* SUPPLIED TEXT *
------------------------

Paris L. Horne (born August 6, 1987) is an American professional basketball player who last played for Kouvot of the Finnish Korisliiga. Horne played college basketball at St. John's University. He has played for BG Gottingen in Germany and competed at the FIBA EuroChallenge 2012 (6 games and 10.7 ppg).

The Basketball Tournament 
Horne has competed for Overseas Elite in The Basketball Tournament (TBT), a single-elimination winner-take-all tournament held annually since 2014 in the United States. He was a point guard on the 2015 team which won TBT's $1 million prize. Horne was also a part of the 2016, 2017, and 2018 iterations of Overseas Elite, each of which took home a $2 million prize.

------------------------

* WHAT THE EXERCISE ASKS *
Answer from the Paris Horne biography:
1. Where did Horne play college basketball?
2. Which club did he play for in Germany?
3. What position did he play on the 2015 Overseas Elite team?

* DATA SECTION *
------------------------

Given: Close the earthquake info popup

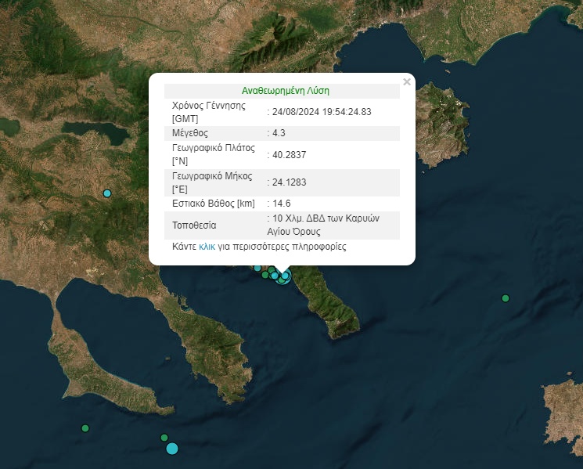Looking at the screenshot, I should coord(406,81).
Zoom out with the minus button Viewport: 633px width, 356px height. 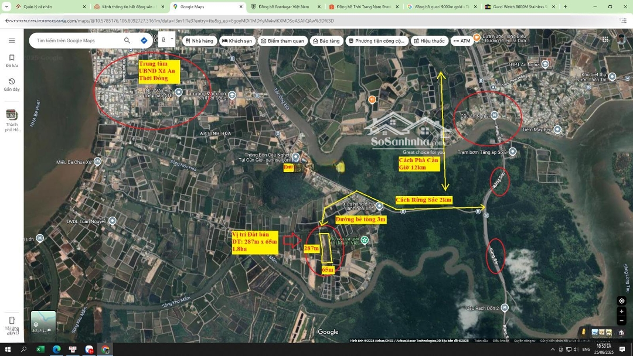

------------------------

* CORRECT RESULT *
1. St. John's University
2. BG Gottingen
3. Point guard